Like many in the USA, the Agutaynen people of the Philippines prepare for the turning of the year. It will be an active, noisy night. But they won’t be celebrating. They’re divining the future.
In the traditional ways of the Agutaynens, the events of the evening of Dec. 31 – especially at midnight – foretell the events of 2011.
A rice pot with no rice in it on the evening of Dec. 31 will mean 2011 will be filled with hunger. If there is no money in the house on Dec. 31 then 2011 will be a difficult year for the family financially.
So the Agutaynens go to great lengths to make sure their homes are well prepared for the New Year. They make sure all containers of rice, sugar, coffee and water are full. This, they believe, ensures that these things will be plentiful in the New Year.
At midnight, they’ll turn on their radios and start their motorcycles and fire up their generators. This makes a lot of noise, but it’s not about the noise. They believe that if the radios and motorcycles and generators and other mechanical things are running at midnight, they’ll run well through the New Year.

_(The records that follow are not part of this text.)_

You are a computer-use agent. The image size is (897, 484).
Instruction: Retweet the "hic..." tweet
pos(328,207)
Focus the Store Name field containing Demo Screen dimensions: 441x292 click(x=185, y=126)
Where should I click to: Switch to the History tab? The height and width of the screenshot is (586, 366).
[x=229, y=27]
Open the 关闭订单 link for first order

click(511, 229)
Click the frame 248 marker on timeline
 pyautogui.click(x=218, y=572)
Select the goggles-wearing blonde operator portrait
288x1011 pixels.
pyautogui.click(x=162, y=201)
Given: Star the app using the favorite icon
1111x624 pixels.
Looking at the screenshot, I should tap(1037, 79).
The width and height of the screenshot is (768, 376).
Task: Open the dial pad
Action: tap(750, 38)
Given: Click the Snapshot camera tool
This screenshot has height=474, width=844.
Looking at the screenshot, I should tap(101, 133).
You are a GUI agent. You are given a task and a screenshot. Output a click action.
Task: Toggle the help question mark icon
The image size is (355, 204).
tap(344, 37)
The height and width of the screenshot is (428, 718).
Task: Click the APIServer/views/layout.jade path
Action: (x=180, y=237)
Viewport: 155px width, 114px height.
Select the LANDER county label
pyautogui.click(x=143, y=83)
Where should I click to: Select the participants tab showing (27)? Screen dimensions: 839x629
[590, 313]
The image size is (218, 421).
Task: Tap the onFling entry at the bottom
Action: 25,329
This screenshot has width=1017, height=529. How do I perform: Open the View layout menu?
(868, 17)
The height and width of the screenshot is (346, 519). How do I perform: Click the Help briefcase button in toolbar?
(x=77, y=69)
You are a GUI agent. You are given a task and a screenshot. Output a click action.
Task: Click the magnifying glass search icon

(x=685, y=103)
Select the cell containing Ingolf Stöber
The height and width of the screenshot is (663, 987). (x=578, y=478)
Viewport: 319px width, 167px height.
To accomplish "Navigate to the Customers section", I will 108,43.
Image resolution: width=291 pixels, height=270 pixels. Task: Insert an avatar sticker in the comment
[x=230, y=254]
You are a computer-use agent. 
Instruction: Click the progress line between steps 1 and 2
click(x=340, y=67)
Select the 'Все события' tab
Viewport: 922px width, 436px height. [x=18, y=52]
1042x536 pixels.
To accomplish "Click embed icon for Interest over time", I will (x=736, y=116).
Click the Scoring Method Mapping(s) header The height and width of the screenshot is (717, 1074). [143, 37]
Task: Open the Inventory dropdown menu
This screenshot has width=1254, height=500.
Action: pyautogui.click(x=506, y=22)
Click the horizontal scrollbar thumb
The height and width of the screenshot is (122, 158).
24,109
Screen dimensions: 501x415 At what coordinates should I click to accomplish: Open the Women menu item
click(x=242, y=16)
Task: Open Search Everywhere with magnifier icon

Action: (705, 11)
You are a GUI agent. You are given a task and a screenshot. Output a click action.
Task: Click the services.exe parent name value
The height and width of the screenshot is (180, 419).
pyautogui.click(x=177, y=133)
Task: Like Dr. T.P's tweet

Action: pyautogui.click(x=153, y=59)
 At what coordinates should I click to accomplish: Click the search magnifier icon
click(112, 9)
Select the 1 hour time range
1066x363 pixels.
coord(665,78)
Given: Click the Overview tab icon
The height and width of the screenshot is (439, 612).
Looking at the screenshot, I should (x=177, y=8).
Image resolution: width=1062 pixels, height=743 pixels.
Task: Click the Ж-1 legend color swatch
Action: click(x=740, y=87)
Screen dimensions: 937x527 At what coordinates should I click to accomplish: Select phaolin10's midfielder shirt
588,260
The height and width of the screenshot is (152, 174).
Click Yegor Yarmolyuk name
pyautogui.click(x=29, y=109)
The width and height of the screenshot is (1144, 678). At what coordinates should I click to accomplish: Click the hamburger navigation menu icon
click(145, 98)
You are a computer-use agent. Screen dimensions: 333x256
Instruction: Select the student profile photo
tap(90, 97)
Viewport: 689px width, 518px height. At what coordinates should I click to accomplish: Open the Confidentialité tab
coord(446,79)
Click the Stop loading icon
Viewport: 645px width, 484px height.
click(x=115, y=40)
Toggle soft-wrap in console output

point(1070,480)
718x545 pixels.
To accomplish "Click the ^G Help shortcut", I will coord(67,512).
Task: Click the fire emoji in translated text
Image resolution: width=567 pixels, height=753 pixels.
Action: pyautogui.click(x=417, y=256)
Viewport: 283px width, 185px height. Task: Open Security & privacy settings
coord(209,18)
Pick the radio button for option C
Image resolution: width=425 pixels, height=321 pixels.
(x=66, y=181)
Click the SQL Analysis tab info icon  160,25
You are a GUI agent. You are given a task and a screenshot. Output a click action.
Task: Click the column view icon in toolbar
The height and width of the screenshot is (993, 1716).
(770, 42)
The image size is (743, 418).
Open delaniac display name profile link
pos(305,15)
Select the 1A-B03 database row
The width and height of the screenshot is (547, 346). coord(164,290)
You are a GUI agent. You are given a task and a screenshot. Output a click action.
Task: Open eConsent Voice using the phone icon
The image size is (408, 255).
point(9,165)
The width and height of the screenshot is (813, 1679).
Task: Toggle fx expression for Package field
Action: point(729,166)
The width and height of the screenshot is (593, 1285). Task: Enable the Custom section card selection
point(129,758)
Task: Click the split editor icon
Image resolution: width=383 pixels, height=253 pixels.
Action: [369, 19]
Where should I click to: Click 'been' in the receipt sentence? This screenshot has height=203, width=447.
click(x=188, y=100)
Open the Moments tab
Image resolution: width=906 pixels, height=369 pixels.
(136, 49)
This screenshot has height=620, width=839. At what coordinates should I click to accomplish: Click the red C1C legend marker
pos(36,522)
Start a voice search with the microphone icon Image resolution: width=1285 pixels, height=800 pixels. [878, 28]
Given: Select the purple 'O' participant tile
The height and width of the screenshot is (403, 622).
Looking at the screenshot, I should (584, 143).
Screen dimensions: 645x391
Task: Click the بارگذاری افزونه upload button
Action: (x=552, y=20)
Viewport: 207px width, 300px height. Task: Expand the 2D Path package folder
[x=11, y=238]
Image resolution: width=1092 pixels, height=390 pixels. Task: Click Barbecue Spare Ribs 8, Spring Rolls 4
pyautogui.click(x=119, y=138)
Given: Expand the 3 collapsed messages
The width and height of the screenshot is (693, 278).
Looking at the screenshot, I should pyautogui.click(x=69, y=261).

Some Agutaynens will also observe the ocean, the stars and the animals at midnight, in the belief that these things will foretell a good year or a difficult one.
I sincerely hope you have a good 2011. But that’s not up to me, or dependent on what you do at midnight. Your hope, like ours, rests in the Creator.
At the same time, I must thank you. Your prayers and giving and encouragement have helped us have a very productive 2010 in ministry, and we look forward to another great year.